- _Enunciado del ejercicio_
Actualiza los registros cambiando "Image resolution" por "Screen resolution" y reprodúcelos completos sin ninguna otra modificación.

- _Datos_

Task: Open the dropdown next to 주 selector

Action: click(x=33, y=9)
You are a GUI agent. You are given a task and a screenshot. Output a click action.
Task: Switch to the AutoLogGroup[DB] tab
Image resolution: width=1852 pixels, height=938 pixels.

- _Respuesta_
Task: Open the dropdown next to 주 selector

Action: click(x=33, y=9)
You are a GUI agent. You are given a task and a screenshot. Output a click action.
Task: Switch to the AutoLogGroup[DB] tab
Screen resolution: width=1852 pixels, height=938 pixels.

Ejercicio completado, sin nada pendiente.